-- Record extracts follows --

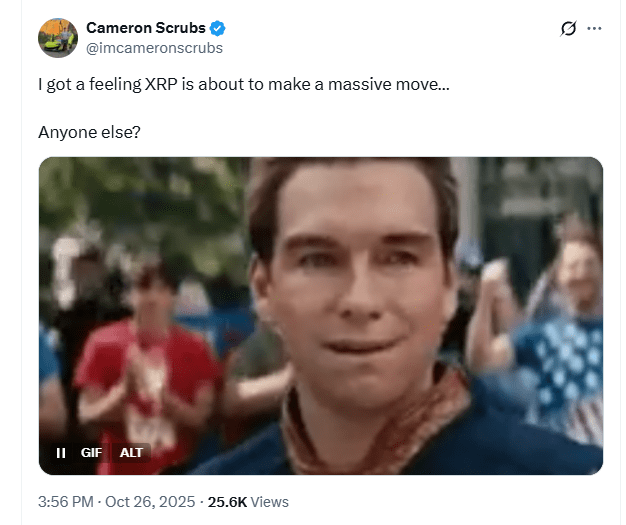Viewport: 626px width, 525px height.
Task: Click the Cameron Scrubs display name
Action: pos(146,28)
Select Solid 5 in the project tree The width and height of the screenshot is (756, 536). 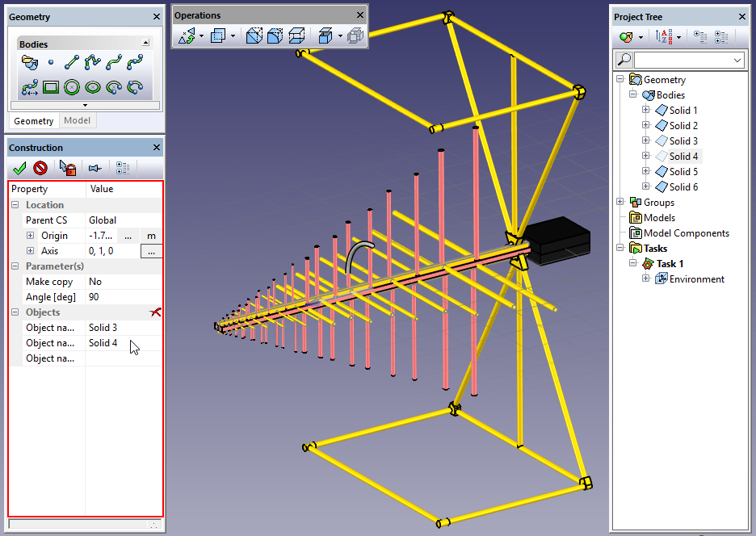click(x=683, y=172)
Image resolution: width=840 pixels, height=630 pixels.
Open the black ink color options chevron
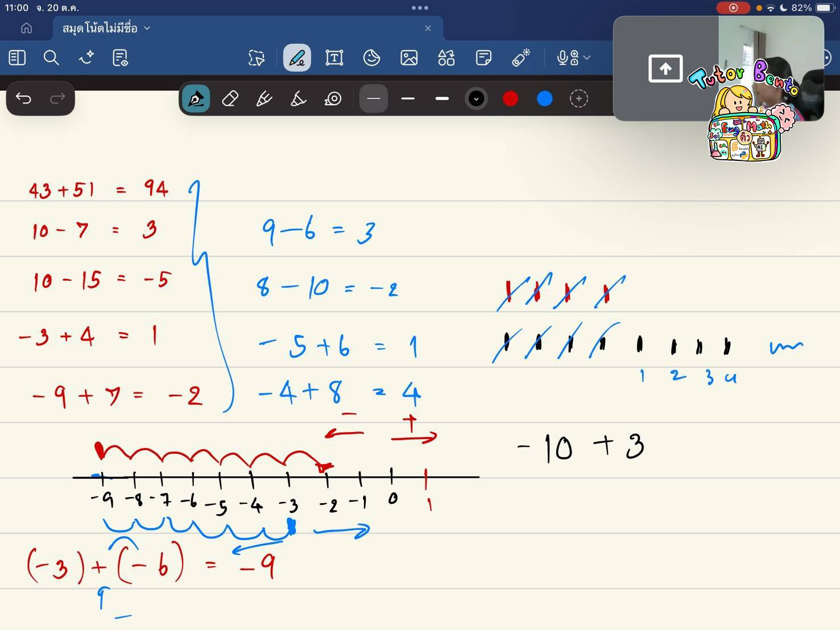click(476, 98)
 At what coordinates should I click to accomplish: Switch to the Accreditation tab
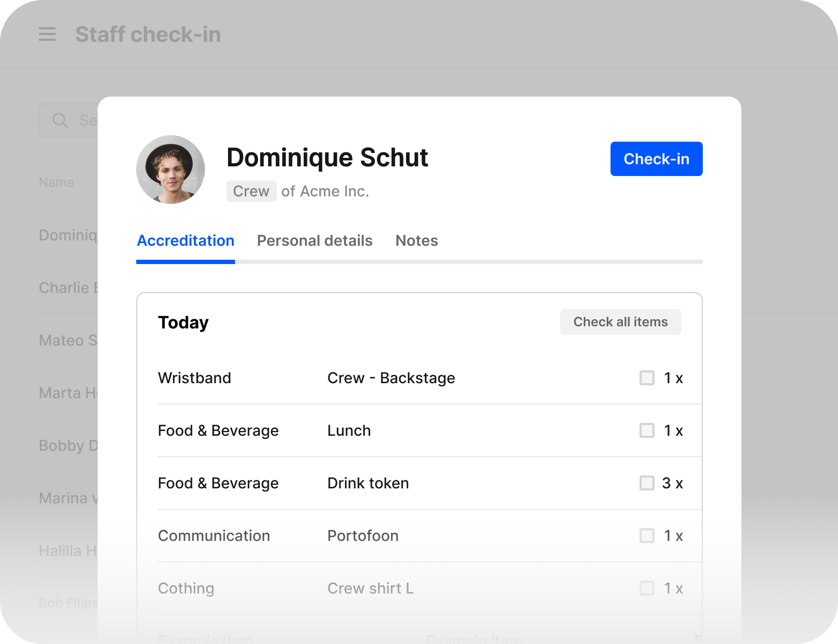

-- Record extracts concluded --

Exact reproduction is required for the lines from the one containing "Image resolution: width=840" through the end of the material, and for those lines only, without pictures.

Image resolution: width=840 pixels, height=630 pixels.
Open the black ink color options chevron
click(476, 98)
 At what coordinates should I click to accomplish: Switch to the Accreditation tab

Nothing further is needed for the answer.